“Why are my pods not being scheduled on the node? Why is it always OOMKilled and restarting? How can I control how many resources I still have available for my new application without increasing the cluster cost too much?” Do these questions sound familiar? Don't lose hope, we've been there too.
In this article, we've summarized our experience to help you better understand what is going on and get you started with observability. After reading it, you will understand how to monitor memory usage on Google Kubernetes Engine (GKE) nodes, especially to avoid common issues like pods not scheduling or being OOMKilled (Out Of Memory Killed).
Memory allocation in Google Kubernetes Engine
As an example, we will use Google Cloud Provider (GCP). If we create Kubernetes node pool with an n2d-standard-2 machine type (virtual machine – VM) with 8 GB (in fact you have 8.34 GB) of memory, the question is how much memory are we able to use for our pods?
GCP reserves some memory from the VM, and you should account for it, but exactly how much it takes up is not always clear.
For memory resources, Google Kubernetes Engine (GKE) reserves the following:
- 255 MiB of memory for machines with less than 1 GB of memory
- 25% of the first 4 GB of memory
- 20% of the next 4 GB of memory (up to 8 GB)
- 10% of the next 8 GB of memory (up to 16 GB)
- 6% of the next 112 GB of memory (up to 128 GB)
- 2% of any memory above 128 GB
Calculating allocatable memory for your pods
If we apply this information to our n2d-standard-2 machine, we’ll have:
Reserved_memory_for_kubelet = 0.25 * 4 (first 4 GB) + 0.2 * 4 (remaining 4 GB)
= A total of 1.8 GB of memory is reserved for the kubelet.
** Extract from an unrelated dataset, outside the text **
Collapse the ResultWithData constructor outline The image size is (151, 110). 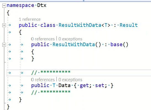[4, 45]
Continuing with the calculation, we get the amount of memory you can use for your pods:
Allocatable_memory = 8.34 − 1.8 (Reserved_memory_for_kubelet) − 0.1 (memory reserved for OS) − 0.1 (hard eviction threshold) = 6.34 GB
Managing resource quotas
When deploying a pod to a Kubernetes cluster, you must specify resource quotas for your pod: requests and limits. Let’s say we’ve set our pod requests to 0.3 GB of memory. If the pod has fewer memory requests than allocatable_memory left, it will schedule the pod and the pod will start. This will obviously lead to a decrease in the allocatable memory on the node (6.34 − 0.3 = 6.04 GB).
Specifying requests is very crucial because the kube-scheduler decides what node your pod can fit into, and this memory is also reserved for the pod. Proper configuration will lead to proper cluster stability and vice versa.
Possible scenario: after deploying several pods on our k8s cluster, the last pod can’t be scheduled and is in a Pending state. This is because the node has less allocatable memory than pod requests and (kubelet) can’t schedule the pod.
How to anticipate this situation and avoid it? We need to know how much memory is left for requests, how much memory apps are actually using, and what to do about it.
Using Prometheus and Grafana for memory monitoring
To get a closer look, we will use the Prometheus and Grafana stack for this purpose. Since we have the allocatable node memory (6.34 GB) calculated on paper, let’s represent this number in PromQL:
## Allocatable memory for each node (GB)
sum by (instance) (node_memory_MemTotal_bytes / 10^9) − 2.01) + on(instance) group_left(nodename) (0 * node_uname_info)
It may look scary, but let's break it down for ease of understanding:
node_memory_MemTotal_bytes – indicates the total amount of memory in bytes, it has instance label (IP address), not the node name (for convenience, we'll convert this to GB).
2.01 GB – the total amount of memory we can't use, as we calculated earlier.
+ on(instance) – combines two metrics with one common label.
group_left(nodename) (0 * node_uname_info) – takes “nodename” label from node_uname_info and puts it together to the node_memory_MemTotal_bytes
This way, we have calculated our allocatable memory per node and it looks like this:
{instance="<IP_ADDRESS>", nodename="<NAME>"} -------------- 6.34
Queries for monitoring memory usage
Now we want to know how much memory each pod has requested:
## Total Requested memory for each node by all apps (GiB)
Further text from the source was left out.